Like so many others, Miami Gardens resident Luis Martinez was excited about his business's prospects before the pandemic hit. His wife Kirsten had just left her previous job and joined the family business, Fiesta Party Rental, which Luis was already managing with their three sons.
"It became a full circle family business, which was pretty nice," Martinez said. But when the shutdowns began in March, "you can imagine, we went weeks with nothing, not even a birthday party. We had a whole bunch of cancellations, people were panicking. Business got shut down."
With nothing to do but wait, Martinez, his wife and their sons began cleaning up their yard. The couple lives on the shores of Lake Steven along Northwest 52nd Avenue in Miami Gardens, and their backyard, which directly faces the lake, had been so far neglected.
"We started cleaning up little by little, not thinking where it was going; a little deck here, a little something to fish, something where you could have a glass of wine in the evenings," Martinez said.
As they cleaned and built, the pandemic raged on. So every day, the family kept cleaning, and kept building.
What resulted was a full double deck with a boardwalk and an entrance for the kayaks, as well as a barbecue area, a bar, and a pond for the turtles. They added seating, tiki decor, and lighting, and then they named their creation: "Corona Bay". The words were painted on a wooden sign and hammered to a palm tree.
The project took nearly three months to complete. That entire time, Martinez said, he and Kirsten would dream of the barbecues, parties and family reunions they'd soon be able to host in their freshly remodeled backyard.
"That never happened," Martinez said, chuckling. "We were still in the pandemic."
But the couple began to plan something for November, a small family gathering to celebrate Kirsten and two of their son's birthdays, as well Kirsten and Luis's anniversary, which all fall within the same month.
Now, 2020 has been disastrous enough, so Martinez could not have possibly imagined what happened next.
"On Saturday they began announcing that [Tropical Storm Eta] was coming, and it was coming with rain, not with wind," he said. "We thought, well, since it's rain we should cover things. We didn't even think of securing furniture... we didn't even think about the deck."
Come Sunday morning, Lake Steven had flooded so much that it had essentially swallowed the Martinez's backyard.
"The water was so high you couldn't see the deck anymore." The two did not initially understand what had happened: "Did it go away? The wind took it?" Martinez asked himself.
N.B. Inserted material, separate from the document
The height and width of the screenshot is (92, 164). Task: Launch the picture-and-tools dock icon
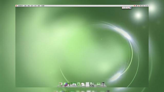[92, 84]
They started assessing the damage and found that the pier was at the bottom of the lake, and parts of the deck had separated from their foundation and floated up to the water's surface. Luis and Kirsten were able to salvage their metal chairs, but the rest of the structure seems to be "discombobulated," Luis said, and they won't know how much of it is fixable until the water level goes back down.
Initially, Martinez said, he felt panicked. "I saw it [before Kirsten] and yelled, Corona Bay is gone!"
But the pair is resilient. "Luckily it is only decking and decoration... it can, and will, be replaced," Kirsten wrote in her initial email to NBC 6, adding a smiley face and a smiling selfie underneath the photos of the heartbreaking damage.
"Being the kind of people we are, we will rebuild, we will do it all over again," Luis said later over the phone. "The thing is, you always gotta stay positive, no matter how things are. You have to realize that someone else had it worse, or it could have been worse on ourselves. So we always just gotta pick up the pieces and continue."
TROPICAL STORM ETA
Luckily, the party rental business has begun to pick up slightly, and Martinez said that his company has had more work to do for small events since around July. But that also means he isn't sure when he and his family will have the time to reconstruct their Corona Bay.
"Those ten weeks that we had to do the project to begin with, we don't know when we're going to have that time again," Martinez said.
Some friends have suggested that he try to make an insurance claim, but Luis and Kirsten aren't concerned with receiving compensation. If anything, Luis said, the project had been a "spiritual investment, one we made with the whole family to create new memories."
And those won't wash away so easily.